ROCHELLE — Every time somebody was hired at the Rochelle Community of Opportunity Hiring Expo on Thursday, a bell rang.
The in-person city-wide event at Rochelle Township High School featured over 43 commercial, retail, non-profit, healthcare, industrial and staffing companies offering full-time, part-time and seasonal work. Some offered signing bonuses, employee referral rewards and other incentives to separate themselves from other employers.
The event was sponsored by the City of Rochelle, the Office of Mayor John Bearrows, Kishwaukee College, RTHS, Rochelle Foods – Hormel, 102.3 The Coyote and Superhits 93.5.
The event was born out of a workforce shortage locally and nationally due to a multitude of reasons including the rise of people working remotely, higher wage demands, COVID-19, additional domestic responsibilities and the leverage of workers considering changing jobs.
“I am absolutely blown away,” Bearrows said. “I am so happy with the turnout. I'm so happy we had 165+ pre registered before we started. And now a lot are coming in that weren't pre registered. A lot of great things are happening. I want people to come to this job fair thinking that they're going to change the path of their future and make Rochelle their forever home and the community of opportunity."
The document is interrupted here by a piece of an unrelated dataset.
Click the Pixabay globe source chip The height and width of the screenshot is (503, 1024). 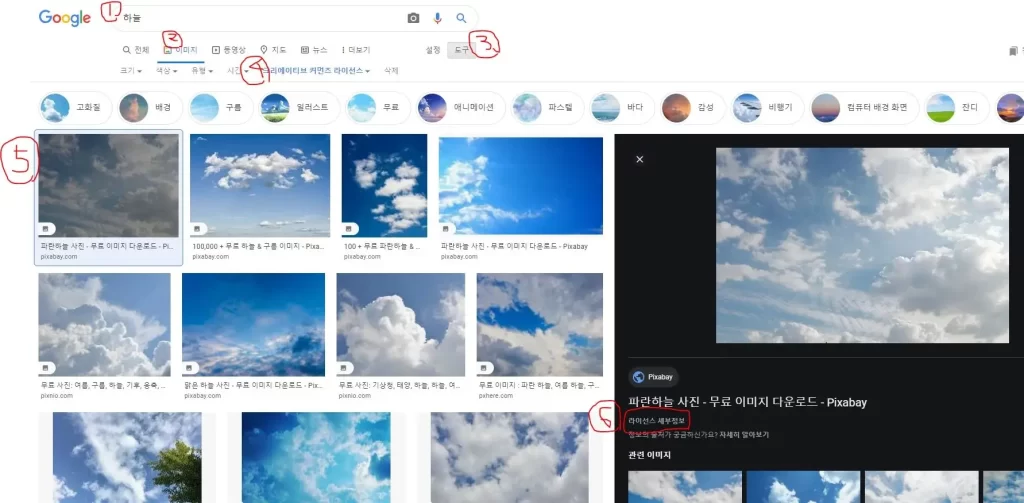click(652, 377)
City of Rochelle Industrial Development Manager Peggy Friday said Bearrows came up with the idea several months ago and a team was put together to get it done. Kishwaukee College brought expertise from the many job fairs it’s put on. Booth spaces were filled up in a couple of weeks.
The hiring expo was the first of a city-wide nature. Friday said the success of Thursday's event will mean more in the future. She was happy to see collaboration between educators, the city and businesses.
“I think we'll maybe do this quarterly or as the need arises,” Friday said. “The city has been proactive on how to solve this crisis. Our goal is that Rochelle is going to figure this out. We want people to realize there are really good jobs here and a good variety. There's hundreds of jobs to be filled in Rochelle and we want to figure that out as a community.”
Rochelle Chamber of Commerce Executive Director Tricia Herrera said she was excited to see the job fair in action and people being hired on the spot. She said she “absolutely” wants to see more events like it in the future.
Herrera was encouraged by the turnout of employers and prospective employees. In talking with other communities that have attempted job fair-type events, she’s heard they haven’t been “all that successful.”
“We're very encouraged and excited by this one,” Herrera said. "I hope that all these employers get some of their spots filled and a little relief for their staff and just that great relationships get made.”
MightyVine Office Manager Viviana Hernandez attended the event to find employees for the Rochelle tomato warehouse. She said MightyVine isn’t like a warehouse or factory where production can just be stopped. Tomatoes keep growing. If they don’t get picked or packed on time, they go bad.
“That's been a motivator for us to try to get out there and find people that want to join our team,” Hernandez said. “The workforce issues have definitely been affecting us. Today is amazing. Because we can spread the word and let people know we're hiring. We just want our name out there and people to know we have work available for anyone that needs it. I've already had success today.”
Bearrows said Thursday was “extremely important” primarily because of the businesses and their ability to get employees and be profitable.
The mayor called the activity in the RTHS blue gym “extremely heartwarming.” He said it shows the entire community was pulling together in the same direction for the benefit of everyone.
“We've heard the bell ring for some jobs that have been filled today,” Bearrows said. “I'm just so happy. And honestly I'd be happy if we only had one job filled. We helped that one person change their life that's ready to make a change."